Dementia can start much earlier than the seventies!

Yes mydc grandfather developed Earl onset dementia at 57

northchesterforest · 31/08/2024 21:16

Petrie99 · 31/08/2024 21:05

This is exactly what my mum was doing (she's 70). She has a long history of anxiety and general dependence on others (previously my dad before and after they separated) plus she lives alone but is not socially isolated so we assumed it was a worsening of this and general aging. I was convinced they would say it's GAD and had always thought she just needed to get more confident and be more proactive; things didnt seem considerably worse than they had always been. An assessment and MRI confirmed early stages of dementia, most likely alzheimers. She couldn't work out how to open our microwave door recently and has no idea how to navigate Google maps for example, and she can't cook from a recipe anymore. When we are out I order and take care of choosing a table etc. She tells the same stories multiple times per visit and it is becoming hard to follow her flow of conversation. But she is functional at home and her long term memory isn't suffering. I'd honestly get an assessment even if just to rule it out. My dad is the same age and is the polar opposite

This message in particular is quite frightening to me as I'm having never similar experiences. It's impossible to follow the trail of her conversation sometimes and she repeats herself so so much.

OP posts:
TheYearOfSmallThings · 31/08/2024 21:17

weAllWanttheBest · 31/08/2024 21:02

If she raised you alone, being way over 50, without a husband or a man, how you say she has never been too independent? Who paid her bills and did things for you both?

Yes, I'm wondering this. Because if she is 70 now, then she would have been a single parent at a time when there was less financial and social support to lean on. If she has always been a dependent sort of person, who was she leaning on?

In any case I would ask her to make an appointment with her GP because it is not normal to be unable to switch on an oven or order her own food. Explain that if her GP does not find anything amiss (or she refuses to go) you will not be supporting her as if she has a disability.

northchesterforest · 31/08/2024 21:18

weAllWanttheBest · 31/08/2024 21:02

If she raised you alone, being way over 50, without a husband or a man, how you say she has never been too independent? Who paid her bills and did things for you both?
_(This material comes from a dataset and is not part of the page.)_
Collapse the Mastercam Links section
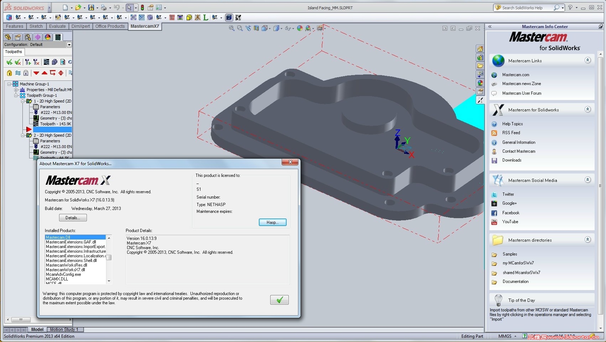 [x=587, y=60]
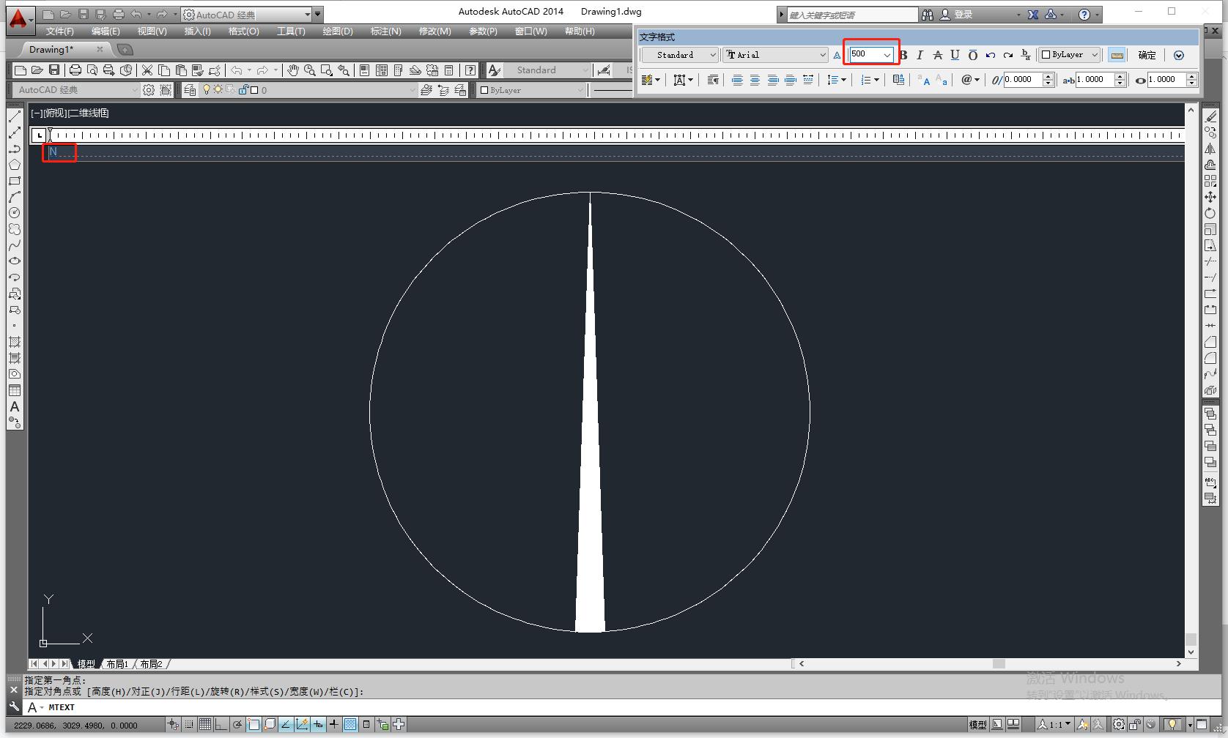Select the Rectangle tool

[15, 180]
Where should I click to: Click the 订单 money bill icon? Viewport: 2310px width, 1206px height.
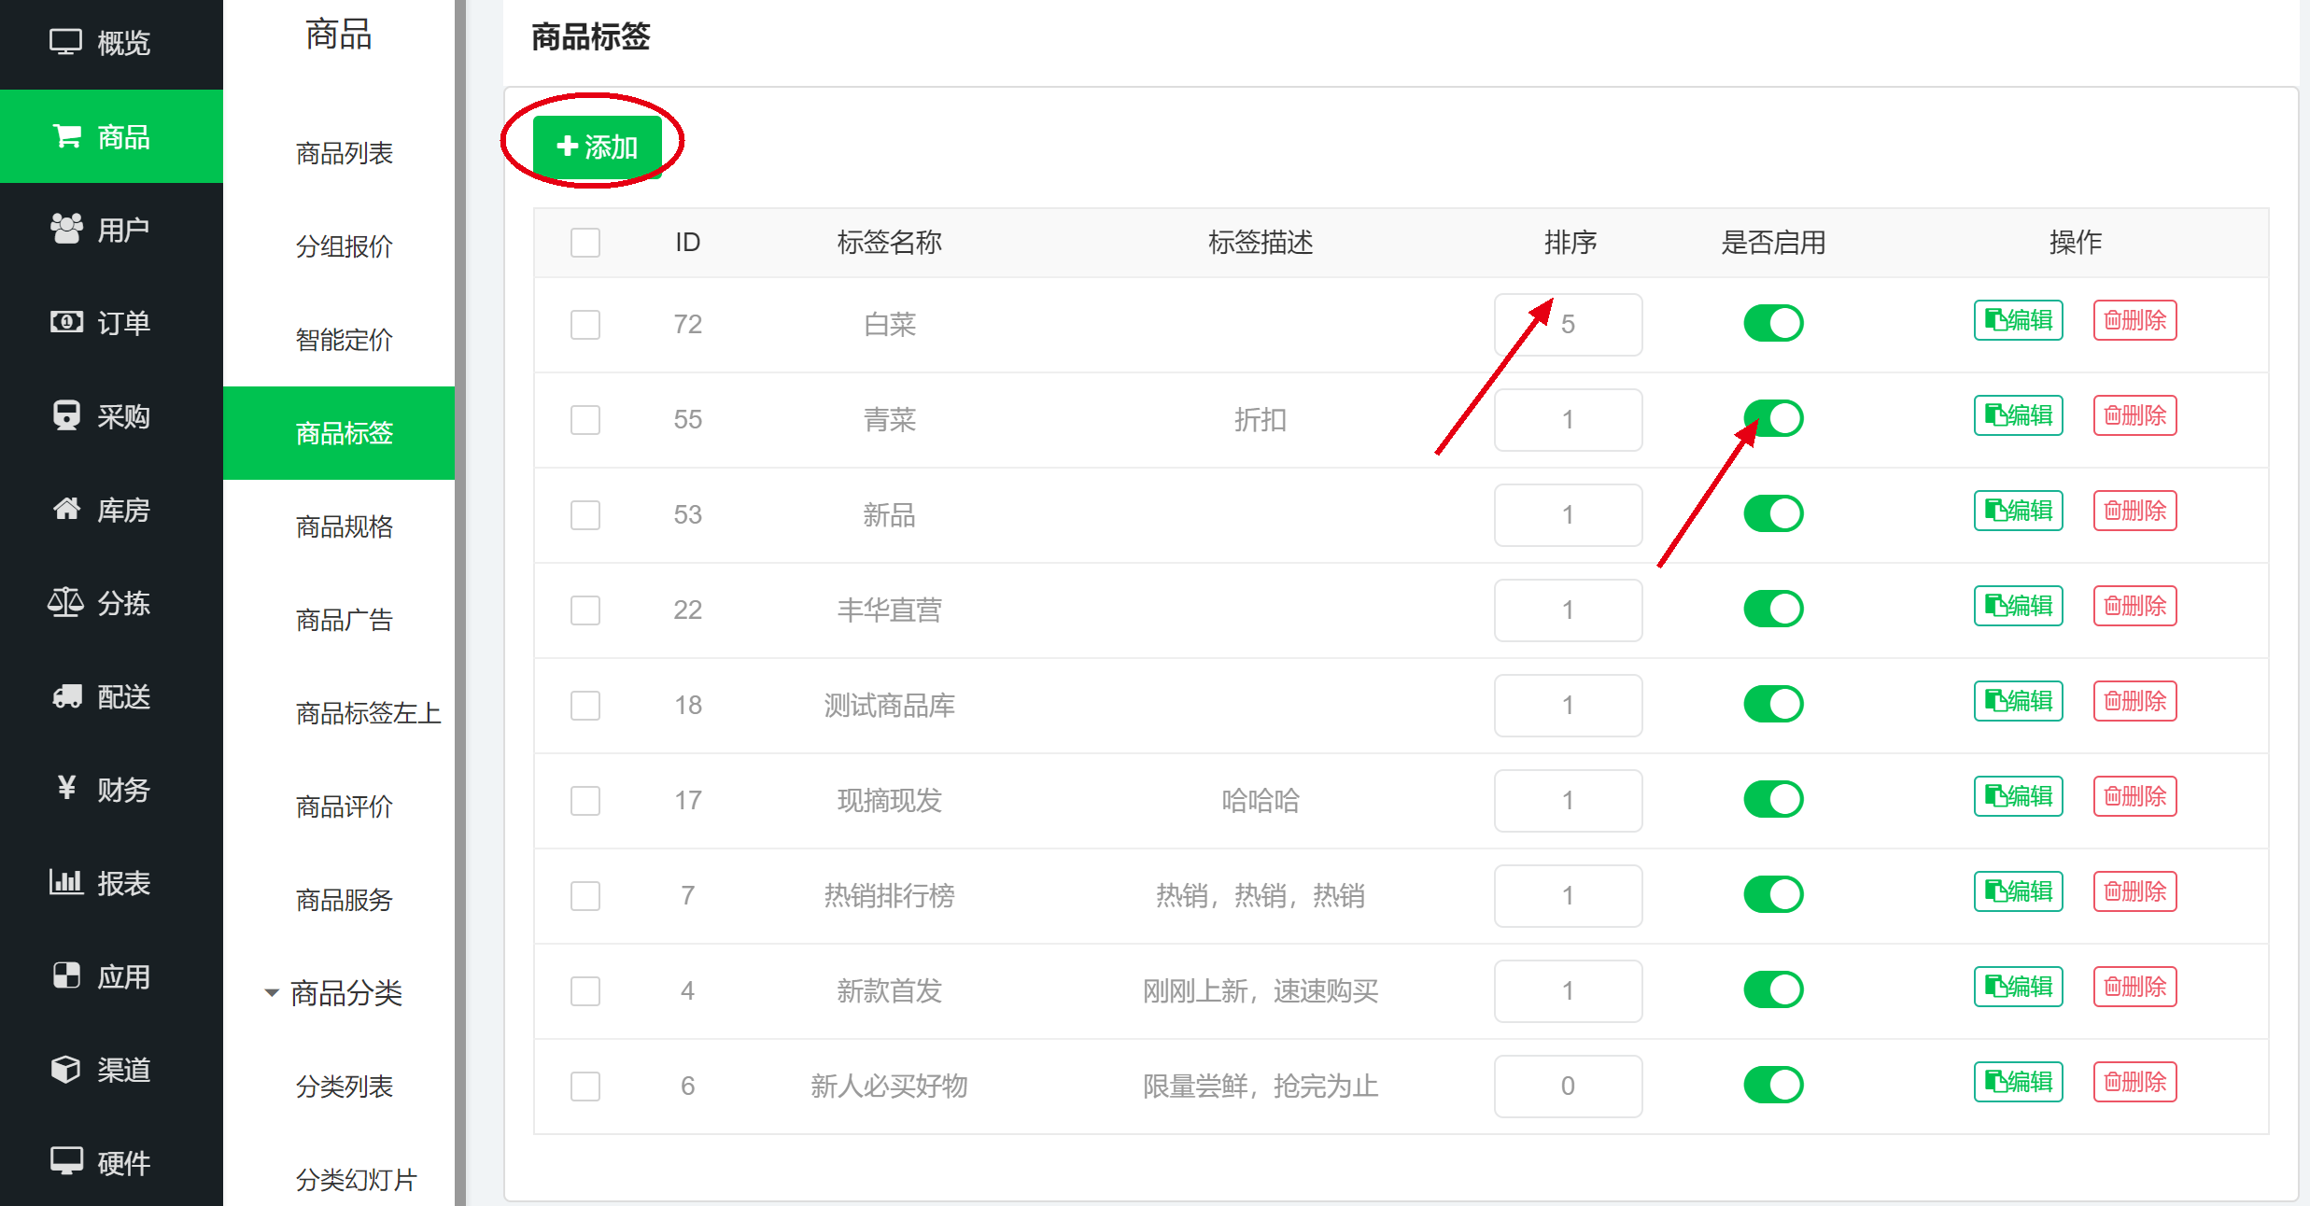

She was in her 40s and I'm referring to my experience of my mum as an adult, not how she raised me when I was a child. We have a loving relationship and I value her immensely.

OP posts:
TheYearOfSmallThings · 31/08/2024 21:24

northchesterforest · 31/08/2024 21:18

She was in her 40s and I'm referring to my experience of my mum as an adult, not how she raised me when I was a child. We have a loving relationship and I value her immensely.

That doesn't really answer the question. Did she work and run and maintain a house and car by herself for all those years?

northchesterforest · 31/08/2024 21:27

Yes she did, she was a single mom. And she is very close with her family and was with her parents.